Lavo-os devagar, com sabonete, agarrando-lhe as pernas firmes, manipulando-lhe
os ossos e tendões dos pés, esfregando o espaço entre os dedos. Mudo de posição,
ajoelhando-me não a sua frente, mas a seu lado, de modo que, segurando-lhe a
perna entre o cotovelo e o flanco, posso lhe acariciar o pé com ambas as mãos.
Deixo-me perder no ritmo do que estou fazendo, chego a me esquecer da própria
moça. Há um lapso de tempo vazio para mim: talvez nem mesmo eu esteja presente.
Quando volto a mim, meus dedos estão lassos, o pé repousa na bacia, minha cabeça
está caída.
Enxugo o pé direito, arrasto-me para o outro lado, arregaço as largas calças até
o joelho e, lutando contra a sonolência, começo a lhe lavar o pé esquerdo.

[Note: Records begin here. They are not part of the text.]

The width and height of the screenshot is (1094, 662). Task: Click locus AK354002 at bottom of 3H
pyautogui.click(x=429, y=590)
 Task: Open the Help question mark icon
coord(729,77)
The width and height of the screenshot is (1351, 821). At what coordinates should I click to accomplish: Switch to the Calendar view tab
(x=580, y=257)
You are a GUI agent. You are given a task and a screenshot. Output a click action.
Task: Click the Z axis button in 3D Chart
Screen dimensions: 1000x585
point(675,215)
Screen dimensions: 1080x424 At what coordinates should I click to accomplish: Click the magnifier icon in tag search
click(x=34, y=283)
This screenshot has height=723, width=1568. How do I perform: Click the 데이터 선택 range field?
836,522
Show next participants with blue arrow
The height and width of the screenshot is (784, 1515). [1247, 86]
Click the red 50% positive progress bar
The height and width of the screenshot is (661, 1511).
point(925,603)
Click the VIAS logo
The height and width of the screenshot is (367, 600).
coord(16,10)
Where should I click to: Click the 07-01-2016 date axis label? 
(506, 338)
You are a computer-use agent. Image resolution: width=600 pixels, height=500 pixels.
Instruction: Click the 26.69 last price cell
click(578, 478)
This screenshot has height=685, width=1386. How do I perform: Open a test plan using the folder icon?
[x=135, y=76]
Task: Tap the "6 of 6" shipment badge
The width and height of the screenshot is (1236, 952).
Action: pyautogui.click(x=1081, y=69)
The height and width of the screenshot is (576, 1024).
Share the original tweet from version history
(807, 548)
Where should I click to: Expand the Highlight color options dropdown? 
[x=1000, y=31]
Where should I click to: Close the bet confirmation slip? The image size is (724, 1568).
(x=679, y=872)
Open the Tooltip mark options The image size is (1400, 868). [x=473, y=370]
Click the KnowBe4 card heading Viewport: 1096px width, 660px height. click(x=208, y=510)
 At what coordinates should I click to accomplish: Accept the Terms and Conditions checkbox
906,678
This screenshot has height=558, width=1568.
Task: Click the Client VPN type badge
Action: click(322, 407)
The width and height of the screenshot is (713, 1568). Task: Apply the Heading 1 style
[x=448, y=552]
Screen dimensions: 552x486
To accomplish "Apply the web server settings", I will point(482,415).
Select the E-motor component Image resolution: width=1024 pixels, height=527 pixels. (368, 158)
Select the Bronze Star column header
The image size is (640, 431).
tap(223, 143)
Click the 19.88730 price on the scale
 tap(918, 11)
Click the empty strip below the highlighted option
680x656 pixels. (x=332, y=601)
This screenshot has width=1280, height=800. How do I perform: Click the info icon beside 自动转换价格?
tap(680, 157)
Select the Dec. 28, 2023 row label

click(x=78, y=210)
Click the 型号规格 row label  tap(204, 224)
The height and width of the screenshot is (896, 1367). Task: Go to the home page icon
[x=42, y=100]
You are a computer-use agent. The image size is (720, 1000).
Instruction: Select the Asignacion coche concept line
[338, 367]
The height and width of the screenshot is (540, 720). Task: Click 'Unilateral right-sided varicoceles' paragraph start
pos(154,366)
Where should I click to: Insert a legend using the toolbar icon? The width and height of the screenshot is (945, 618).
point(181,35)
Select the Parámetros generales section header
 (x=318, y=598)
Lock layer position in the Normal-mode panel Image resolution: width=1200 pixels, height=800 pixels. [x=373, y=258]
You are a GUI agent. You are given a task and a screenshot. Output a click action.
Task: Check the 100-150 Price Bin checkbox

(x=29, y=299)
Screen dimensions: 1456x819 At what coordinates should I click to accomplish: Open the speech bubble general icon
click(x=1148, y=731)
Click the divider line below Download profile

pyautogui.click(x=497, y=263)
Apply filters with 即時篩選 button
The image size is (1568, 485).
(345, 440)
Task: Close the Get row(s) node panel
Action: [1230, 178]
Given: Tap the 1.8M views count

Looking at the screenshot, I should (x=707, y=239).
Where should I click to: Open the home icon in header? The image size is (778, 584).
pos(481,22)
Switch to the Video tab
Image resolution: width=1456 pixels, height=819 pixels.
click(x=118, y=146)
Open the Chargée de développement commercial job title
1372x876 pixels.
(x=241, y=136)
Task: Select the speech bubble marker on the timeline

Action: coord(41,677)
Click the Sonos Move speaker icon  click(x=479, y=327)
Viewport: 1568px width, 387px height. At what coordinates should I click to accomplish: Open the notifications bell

– Às vezes, esta sala fica muito quente – observo. A pressão de sua perna contra
minha ilharga não diminui. Prossigo. – Vou buscar ataduras limpas para seus pés
– digo –, mas não agora.
Empurro a bacia para um lado e lhe enxugo o pé.
Tenho consciência de que a moça luta para se levantar; porém, agora, penso, tem
de cuidar de si mesma. Meus olhos se fecham. Tenho um prazer intenso em
mantê-los fechados, em saborear esta deliciosa vertigem. Estendo-me no tapete.
Adormeço num instante. Acordo no meio da noite, frio e rígido.
O fogo está apagado.
***
Observo-a comer. Come à maneira dos cegos,
com o olhar fixo na distância, orientando-se pelo tato.
Tem bom apetite, o apetite de uma robusta mulher do campo.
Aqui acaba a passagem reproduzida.